──────── Dataset content ────────
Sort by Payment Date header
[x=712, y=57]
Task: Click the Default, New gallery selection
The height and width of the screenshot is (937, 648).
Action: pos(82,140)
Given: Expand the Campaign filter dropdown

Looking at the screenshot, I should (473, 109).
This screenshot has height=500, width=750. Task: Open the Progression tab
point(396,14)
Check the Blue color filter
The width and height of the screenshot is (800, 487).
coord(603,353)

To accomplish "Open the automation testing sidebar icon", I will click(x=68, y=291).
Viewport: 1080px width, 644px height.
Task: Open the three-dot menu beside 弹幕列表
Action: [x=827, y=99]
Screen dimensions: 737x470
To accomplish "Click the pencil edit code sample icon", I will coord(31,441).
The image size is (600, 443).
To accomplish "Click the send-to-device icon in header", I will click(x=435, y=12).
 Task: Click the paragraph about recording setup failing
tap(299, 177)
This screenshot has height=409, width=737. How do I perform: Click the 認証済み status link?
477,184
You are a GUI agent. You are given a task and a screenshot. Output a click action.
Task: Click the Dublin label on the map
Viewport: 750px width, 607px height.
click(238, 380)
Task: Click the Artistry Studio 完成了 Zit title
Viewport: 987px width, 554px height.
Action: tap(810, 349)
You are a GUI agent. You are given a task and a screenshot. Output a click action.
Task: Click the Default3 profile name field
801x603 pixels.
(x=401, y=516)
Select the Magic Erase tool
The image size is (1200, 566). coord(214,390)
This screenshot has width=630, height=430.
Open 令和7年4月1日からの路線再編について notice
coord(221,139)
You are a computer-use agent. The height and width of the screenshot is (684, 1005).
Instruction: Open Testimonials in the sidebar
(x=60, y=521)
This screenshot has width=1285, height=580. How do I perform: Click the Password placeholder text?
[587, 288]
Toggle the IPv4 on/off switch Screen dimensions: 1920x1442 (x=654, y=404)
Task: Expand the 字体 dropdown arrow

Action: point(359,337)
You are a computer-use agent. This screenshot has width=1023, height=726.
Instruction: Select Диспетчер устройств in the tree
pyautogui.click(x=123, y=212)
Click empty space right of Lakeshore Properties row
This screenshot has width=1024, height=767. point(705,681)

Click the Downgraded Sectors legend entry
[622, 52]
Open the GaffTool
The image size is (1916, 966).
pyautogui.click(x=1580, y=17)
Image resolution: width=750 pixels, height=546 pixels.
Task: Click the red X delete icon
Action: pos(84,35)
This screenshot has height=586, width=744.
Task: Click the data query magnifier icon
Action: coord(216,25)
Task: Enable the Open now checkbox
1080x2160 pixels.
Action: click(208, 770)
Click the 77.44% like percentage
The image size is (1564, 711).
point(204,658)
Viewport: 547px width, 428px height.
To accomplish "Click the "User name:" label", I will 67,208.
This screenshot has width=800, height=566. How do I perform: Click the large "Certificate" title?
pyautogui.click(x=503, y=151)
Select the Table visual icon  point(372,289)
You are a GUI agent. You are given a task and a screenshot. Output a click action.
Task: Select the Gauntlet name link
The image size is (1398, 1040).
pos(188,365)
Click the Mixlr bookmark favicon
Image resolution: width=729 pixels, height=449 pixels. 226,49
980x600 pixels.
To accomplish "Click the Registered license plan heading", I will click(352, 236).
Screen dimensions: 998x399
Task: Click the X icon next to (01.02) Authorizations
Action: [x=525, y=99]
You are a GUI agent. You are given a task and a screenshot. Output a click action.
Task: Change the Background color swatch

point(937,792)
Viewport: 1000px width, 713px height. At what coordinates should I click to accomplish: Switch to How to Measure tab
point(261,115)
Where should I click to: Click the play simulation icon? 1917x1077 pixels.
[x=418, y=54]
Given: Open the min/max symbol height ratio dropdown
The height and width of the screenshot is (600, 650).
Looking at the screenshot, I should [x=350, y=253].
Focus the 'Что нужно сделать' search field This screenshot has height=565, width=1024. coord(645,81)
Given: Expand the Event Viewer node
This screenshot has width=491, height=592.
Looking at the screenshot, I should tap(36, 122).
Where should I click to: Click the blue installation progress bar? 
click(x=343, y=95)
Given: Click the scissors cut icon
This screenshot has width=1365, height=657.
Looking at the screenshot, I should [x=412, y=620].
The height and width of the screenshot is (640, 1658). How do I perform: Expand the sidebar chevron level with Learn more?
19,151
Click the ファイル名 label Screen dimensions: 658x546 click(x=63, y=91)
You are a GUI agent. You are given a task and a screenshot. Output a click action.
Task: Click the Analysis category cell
────────
## Aim of the task
Look above for the line containing "This screenshot has width=491, height=592.", then transcribe it and all lines after it through the last, exactly and with nothing else.

## Reply
This screenshot has width=491, height=592.
Looking at the screenshot, I should tap(36, 122).
Where should I click to: Click the blue installation progress bar? 
click(x=343, y=95)
Given: Click the scissors cut icon
This screenshot has width=1365, height=657.
Looking at the screenshot, I should [x=412, y=620].
The height and width of the screenshot is (640, 1658). How do I perform: Expand the sidebar chevron level with Learn more?
19,151
Click the ファイル名 label Screen dimensions: 658x546 click(x=63, y=91)
You are a GUI agent. You are given a task and a screenshot. Output a click action.
Task: Click the Analysis category cell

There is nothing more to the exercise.